_Assignment:_
Copy out all lines from the entries below in which "Apartment" occurs.

_Stored items:_

※ ※ ※

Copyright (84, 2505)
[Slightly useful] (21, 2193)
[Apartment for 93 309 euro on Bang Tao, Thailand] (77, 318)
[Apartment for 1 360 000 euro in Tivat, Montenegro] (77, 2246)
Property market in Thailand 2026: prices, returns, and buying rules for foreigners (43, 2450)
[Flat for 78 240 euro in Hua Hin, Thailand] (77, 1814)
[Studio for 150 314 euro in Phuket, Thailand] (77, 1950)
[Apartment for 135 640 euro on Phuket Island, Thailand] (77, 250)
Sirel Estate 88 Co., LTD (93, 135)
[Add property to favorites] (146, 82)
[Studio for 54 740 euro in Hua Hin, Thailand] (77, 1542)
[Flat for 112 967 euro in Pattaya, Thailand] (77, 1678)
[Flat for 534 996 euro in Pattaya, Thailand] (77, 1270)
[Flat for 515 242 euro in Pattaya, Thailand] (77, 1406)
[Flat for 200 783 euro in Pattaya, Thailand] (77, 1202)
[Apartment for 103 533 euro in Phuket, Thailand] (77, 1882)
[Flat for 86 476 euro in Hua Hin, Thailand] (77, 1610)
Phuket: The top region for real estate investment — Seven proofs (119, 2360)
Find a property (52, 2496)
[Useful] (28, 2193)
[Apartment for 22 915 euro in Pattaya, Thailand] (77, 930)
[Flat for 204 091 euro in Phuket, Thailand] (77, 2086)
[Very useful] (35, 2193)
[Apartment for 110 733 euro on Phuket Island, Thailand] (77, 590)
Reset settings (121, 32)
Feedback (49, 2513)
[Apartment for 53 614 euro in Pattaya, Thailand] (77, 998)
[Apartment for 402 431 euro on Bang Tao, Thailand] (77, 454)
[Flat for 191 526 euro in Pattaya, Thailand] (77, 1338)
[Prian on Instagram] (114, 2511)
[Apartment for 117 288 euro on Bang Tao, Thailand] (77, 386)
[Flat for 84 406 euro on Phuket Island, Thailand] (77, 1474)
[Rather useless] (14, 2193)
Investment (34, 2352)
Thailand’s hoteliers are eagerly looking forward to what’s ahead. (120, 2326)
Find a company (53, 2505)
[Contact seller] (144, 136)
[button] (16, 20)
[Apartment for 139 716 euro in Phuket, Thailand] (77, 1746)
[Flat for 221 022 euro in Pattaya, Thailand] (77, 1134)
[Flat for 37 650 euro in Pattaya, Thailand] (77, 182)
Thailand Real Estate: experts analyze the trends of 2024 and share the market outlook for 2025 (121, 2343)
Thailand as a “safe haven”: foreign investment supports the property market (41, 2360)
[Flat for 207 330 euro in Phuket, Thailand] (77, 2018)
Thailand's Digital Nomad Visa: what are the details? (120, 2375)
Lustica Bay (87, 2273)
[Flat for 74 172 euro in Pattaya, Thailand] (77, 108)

※ ※ ※

_Output below:_
[Apartment for 93 309 euro on Bang Tao, Thailand] (77, 318)
[Apartment for 1 360 000 euro in Tivat, Montenegro] (77, 2246)
[Apartment for 135 640 euro on Phuket Island, Thailand] (77, 250)
[Apartment for 103 533 euro in Phuket, Thailand] (77, 1882)
[Apartment for 22 915 euro in Pattaya, Thailand] (77, 930)
[Apartment for 110 733 euro on Phuket Island, Thailand] (77, 590)
[Apartment for 53 614 euro in Pattaya, Thailand] (77, 998)
[Apartment for 402 431 euro on Bang Tao, Thailand] (77, 454)
[Apartment for 117 288 euro on Bang Tao, Thailand] (77, 386)
[Apartment for 139 716 euro in Phuket, Thailand] (77, 1746)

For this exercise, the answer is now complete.